# What this task involves
Find the line containing "Task: Unmute the microphone in user panel" in the entries below. Reproduce that line and each one after it to the end, exactly, with no other lines.
═══ Excerpted records
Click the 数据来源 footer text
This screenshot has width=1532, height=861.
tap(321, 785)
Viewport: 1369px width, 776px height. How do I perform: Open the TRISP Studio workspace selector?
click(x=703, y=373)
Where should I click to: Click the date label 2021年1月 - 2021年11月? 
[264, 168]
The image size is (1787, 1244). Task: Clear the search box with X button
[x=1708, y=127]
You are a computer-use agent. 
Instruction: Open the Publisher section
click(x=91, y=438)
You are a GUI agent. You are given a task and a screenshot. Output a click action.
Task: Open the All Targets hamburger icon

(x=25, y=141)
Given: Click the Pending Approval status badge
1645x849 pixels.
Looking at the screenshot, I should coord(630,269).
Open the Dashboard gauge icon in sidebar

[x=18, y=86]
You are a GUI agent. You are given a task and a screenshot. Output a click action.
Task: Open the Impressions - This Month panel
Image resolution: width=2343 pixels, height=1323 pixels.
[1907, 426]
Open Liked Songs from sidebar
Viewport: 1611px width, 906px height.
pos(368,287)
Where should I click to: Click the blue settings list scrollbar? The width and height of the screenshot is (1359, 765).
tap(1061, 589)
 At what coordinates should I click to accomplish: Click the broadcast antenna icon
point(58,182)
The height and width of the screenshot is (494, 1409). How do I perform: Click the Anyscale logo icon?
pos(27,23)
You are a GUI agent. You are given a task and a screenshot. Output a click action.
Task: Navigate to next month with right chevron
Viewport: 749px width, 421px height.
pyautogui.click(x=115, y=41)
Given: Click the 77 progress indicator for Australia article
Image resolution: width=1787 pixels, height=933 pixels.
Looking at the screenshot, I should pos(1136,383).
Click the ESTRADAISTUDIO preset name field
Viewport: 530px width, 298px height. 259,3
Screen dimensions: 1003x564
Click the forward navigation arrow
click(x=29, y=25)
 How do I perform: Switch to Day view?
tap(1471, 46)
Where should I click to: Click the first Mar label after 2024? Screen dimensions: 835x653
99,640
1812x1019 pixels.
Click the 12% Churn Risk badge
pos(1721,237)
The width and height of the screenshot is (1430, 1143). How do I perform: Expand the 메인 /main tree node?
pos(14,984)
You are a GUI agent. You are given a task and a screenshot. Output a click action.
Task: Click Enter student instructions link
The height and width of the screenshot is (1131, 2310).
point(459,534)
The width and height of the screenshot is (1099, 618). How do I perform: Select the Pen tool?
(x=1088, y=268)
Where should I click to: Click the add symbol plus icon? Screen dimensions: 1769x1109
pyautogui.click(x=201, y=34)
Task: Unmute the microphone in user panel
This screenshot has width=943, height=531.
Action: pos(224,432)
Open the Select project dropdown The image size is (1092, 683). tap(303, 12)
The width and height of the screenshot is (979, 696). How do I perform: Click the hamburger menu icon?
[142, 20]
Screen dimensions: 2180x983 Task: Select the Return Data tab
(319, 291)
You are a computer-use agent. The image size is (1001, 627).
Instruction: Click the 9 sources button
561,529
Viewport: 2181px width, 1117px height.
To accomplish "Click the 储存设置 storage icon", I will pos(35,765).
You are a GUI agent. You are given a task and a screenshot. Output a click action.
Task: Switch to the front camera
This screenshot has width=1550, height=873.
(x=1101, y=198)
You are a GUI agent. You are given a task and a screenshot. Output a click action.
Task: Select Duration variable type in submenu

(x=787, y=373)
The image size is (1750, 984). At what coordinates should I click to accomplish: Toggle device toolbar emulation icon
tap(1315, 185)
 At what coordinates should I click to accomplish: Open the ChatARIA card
══════
# Result for this exercise
Task: Unmute the microphone in user panel
This screenshot has width=943, height=531.
Action: pos(224,432)
Open the Select project dropdown The image size is (1092, 683). tap(303, 12)
The width and height of the screenshot is (979, 696). How do I perform: Click the hamburger menu icon?
[142, 20]
Screen dimensions: 2180x983 Task: Select the Return Data tab
(319, 291)
You are a computer-use agent. The image size is (1001, 627).
Instruction: Click the 9 sources button
561,529
Viewport: 2181px width, 1117px height.
To accomplish "Click the 储存设置 storage icon", I will pos(35,765).
You are a GUI agent. You are given a task and a screenshot. Output a click action.
Task: Switch to the front camera
This screenshot has width=1550, height=873.
(x=1101, y=198)
You are a GUI agent. You are given a task and a screenshot. Output a click action.
Task: Select Duration variable type in submenu

(x=787, y=373)
The image size is (1750, 984). At what coordinates should I click to accomplish: Toggle device toolbar emulation icon
tap(1315, 185)
 At what coordinates should I click to accomplish: Open the ChatARIA card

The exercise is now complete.